Thus are drafted a whole class of "handmaids," whose function is to bear the children of the elite, to be fecund or else (else being certain death, sent out to be toxic-waste removers on outlying islands). The narrative frame for Atwood's dystopian vision is the hopeless private testimony of one of these surrogate mothers, Offred ("of" plus the name of her male protector). Lying cradled by the body of the barren wife, being meanwhile serviced by the husband, Offred's "ceremony" must be successful—if she does not want to join the ranks of the other disappeared (which include her mother, her husband—dead—and small daughter, all taken away during the years of revolt).

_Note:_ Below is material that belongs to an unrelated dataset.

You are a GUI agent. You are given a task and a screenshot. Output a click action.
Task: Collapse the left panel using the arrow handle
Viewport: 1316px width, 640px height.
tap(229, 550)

One Of her only human conduits is a gradually developing affair with her master's chauffeur—something that's balanced more than offset, though, by the master's hypocritically un-Puritan use of her as a kind of B-girl at private parties held by the ruling men in a spirit of nostalgia and lust. This latter relationship, edging into real need (the master's), is very effectively done; it highlights the handmaid's (read Everywoman's) eternal exploitation, profane or sacred ("We are two-legged wombs, that's all: sacred vessels, ambulatory chalices"). Atwood, to her credit, creates a chillingly specific, imaginable night-mare. The book is short on characterization—this is Atwood, never a warm writer, at her steeliest—and long on cynicism—it's got none of the human credibility of a work such as Walker Percy's Love In The Ruins. But the scariness is visceral, a world that's like a dangerous and even fatal grid, an electrified fence.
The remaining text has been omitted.